(Data extracted from a collection)
····················
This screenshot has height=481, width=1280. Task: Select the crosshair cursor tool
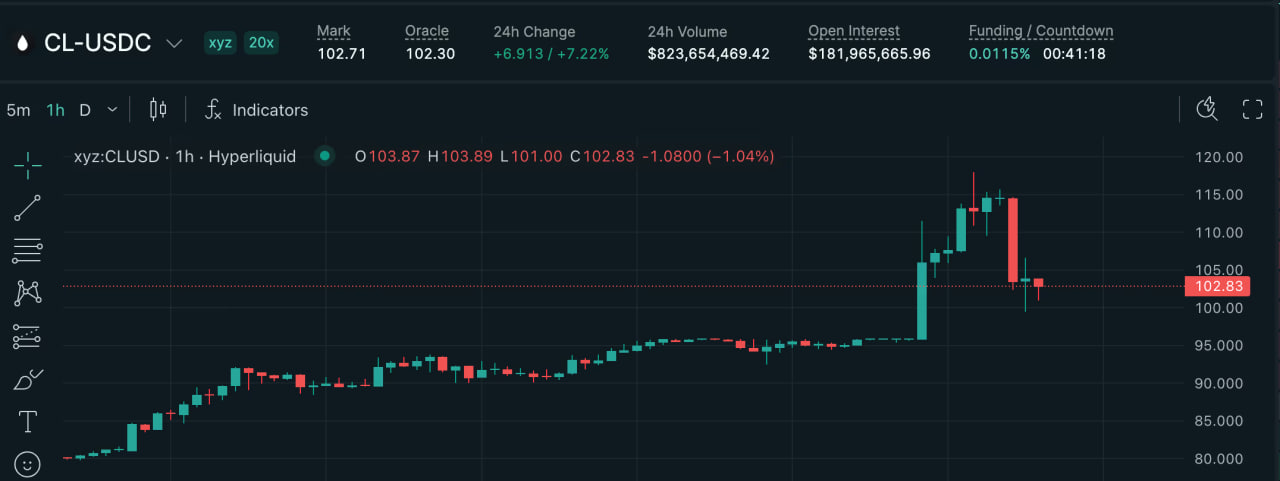pyautogui.click(x=28, y=161)
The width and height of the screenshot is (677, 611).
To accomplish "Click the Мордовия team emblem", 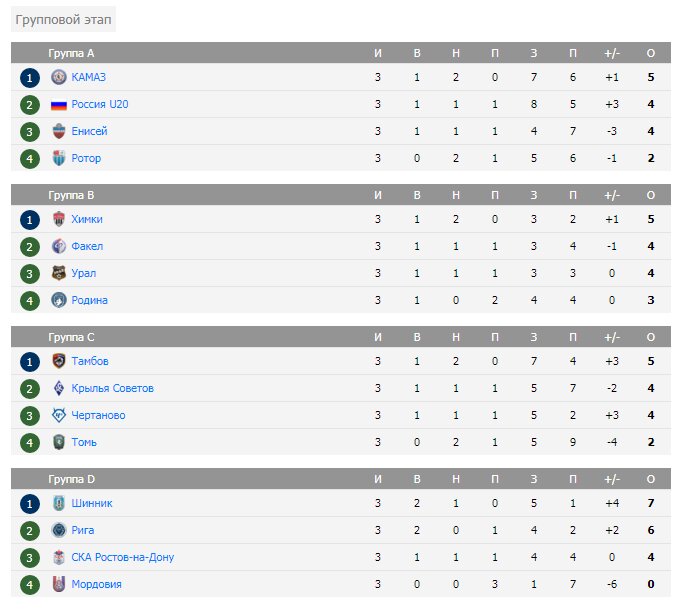I will (x=59, y=584).
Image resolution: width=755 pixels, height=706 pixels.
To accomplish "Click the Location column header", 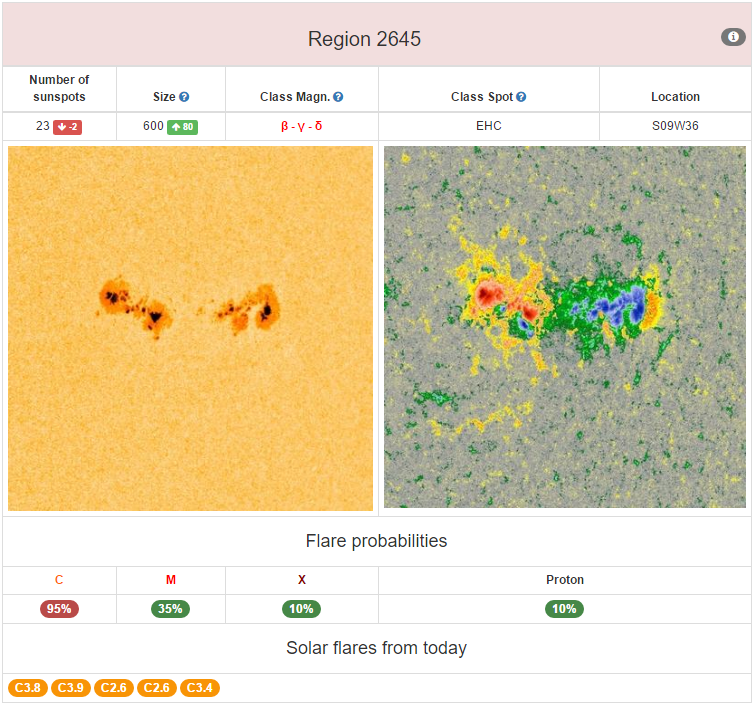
····················
▶ Problem statement: Your task is to reproduce exactly the lines running from the line that contains "Image resolution: width=755" to the end of the records, pictures excluded.

▶ Task answer:
Image resolution: width=755 pixels, height=706 pixels.
To accomplish "Click the Location column header", 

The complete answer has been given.